34 years later, on the same day in 2024, the mood in the town seems festive as people have come out to vote. By 5 pm, the constituency had registered over 69 per cent polling.

Handwara constituency has an estimated 97,000 voters.  The main competition here is among People's Conference chairman Sajad Lone, veteran National Conference leader Chowdhary Mohammad Ramzan, and AIP candidate advocate Abdul Majid Banday. PDP’s Gauhar Azad Mir and BJP’s Ghulam Mohammad Mir are also in the fray.

For 64-year-old Abdul Rashid Chopan the last 10 years have been “woeful”. He says the people in Kashmir have witnessed “poverty” with incomes dropping significantly. “It is salaries of government employees that is running the show in the Valley. Everything else is bakwaas(nonsense),” he says.

For 80-year-old Abdul Aziz, his rationale behind casting his vote this time is to bring back local officers at the helm of affairs and also to end unemployment in Kashmir. “All officers in top positions are alien to us. We want to put at end to this,” he says.

However, several people in the town have issues beyond unemployment, roads and electricity to vote.

There is the ex-militant who trained in Afghanistan’s Khost during the turbulent 90s and a man slapped with charges under the Public Safety Act (PSA). They are voting to end their “miseries”. They want to secure their future and erase their “bleak past” that continues to haunt them.

For a former militant, his miseries started when he returned from Pakistan to India via Nepal. After having spent years in jail, he is still summoned by security agencies whenever there is any trouble or any big event in the district. “They think I am the reason for all trouble. Hope vote will change my destiny now,” he says.   

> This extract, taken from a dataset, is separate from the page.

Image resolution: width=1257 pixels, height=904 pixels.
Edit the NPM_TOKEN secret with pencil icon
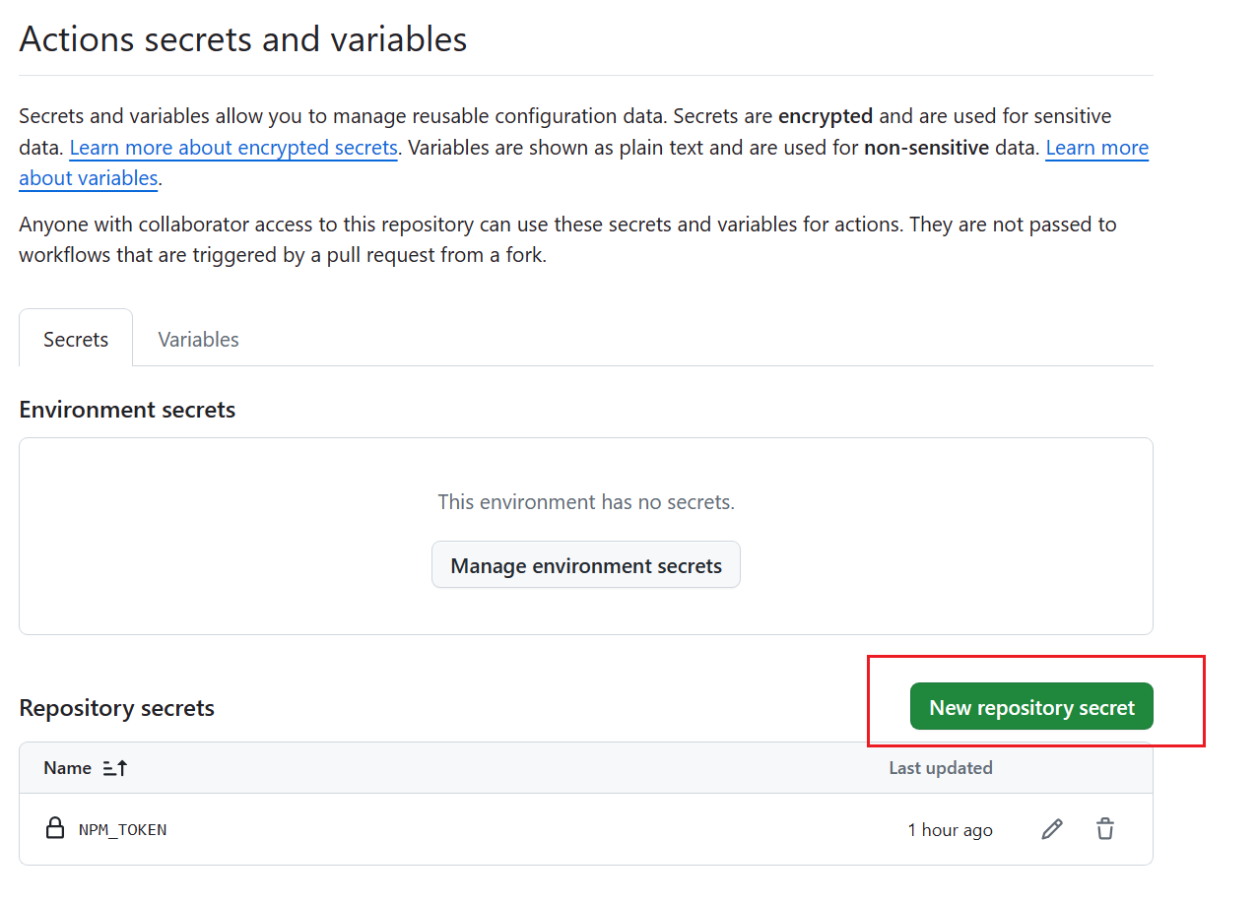click(1052, 829)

Wali Mohammad (name changed) turned a gravedigger in the 90s as the dead bodies piled up. He says he has suffered for the job he took up voluntarily. A former National Conference worker, Wali says he switched to the ‘Azadi’ side in the 90s. He used to give “decent burial” to the militants killed in gunfights with security forces as Handwara town falls along the Line of Control.  Adjacent to the town is the Pappat forest range from where, the gravedigger says, militants used to sneak infiltrate via Bungus Valley. “I have buried militants from Sudan to Afghanistan to Pakistan,” he says. The last time he buried a man in the local “martyr’s graveyard” was in 2016 when a local cricketer was killed.

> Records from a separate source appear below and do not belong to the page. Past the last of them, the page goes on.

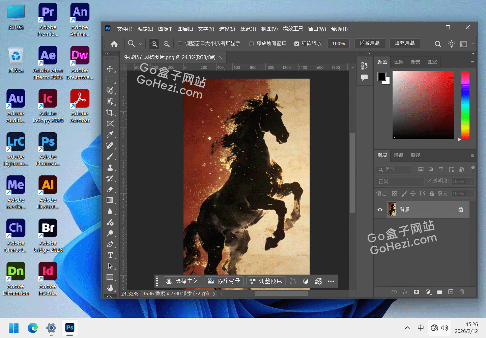Activate the Hand tool
This screenshot has height=338, width=486.
(110, 288)
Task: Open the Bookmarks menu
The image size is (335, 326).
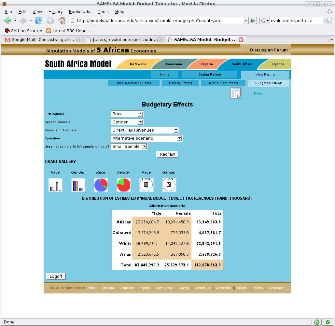Action: point(80,11)
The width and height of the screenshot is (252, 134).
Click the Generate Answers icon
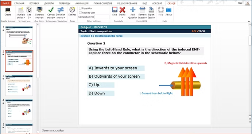coord(39,10)
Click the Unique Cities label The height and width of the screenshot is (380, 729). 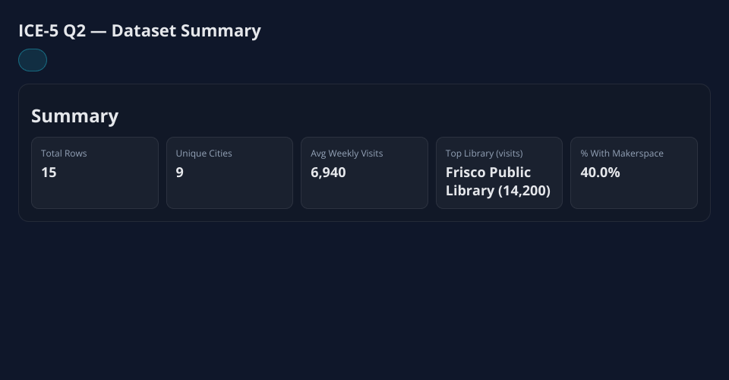[x=204, y=154]
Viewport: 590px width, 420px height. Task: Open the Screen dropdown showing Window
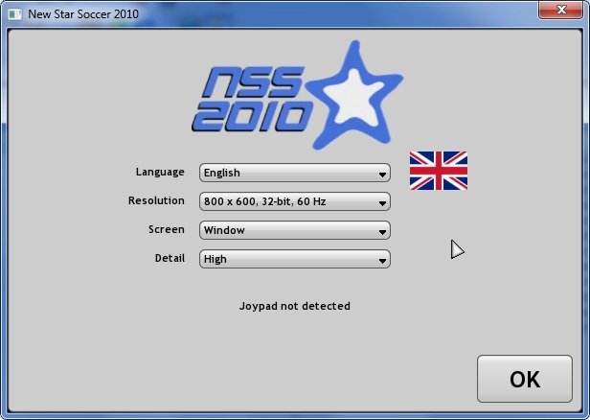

He now has a kidney ailment. Nobody has helped him except some “nice people” from Delhi. He now hopes to bring a change with his vote.

The man with the PSA charges has spent many years of his youth in jail. After the abrogation of Article 370 in 2019, he spent another one-and-a-half years in Agra jail. Now released, he hopes to “end his miseries” as “he is being rounded up” every time any law and order situation erupts in the district.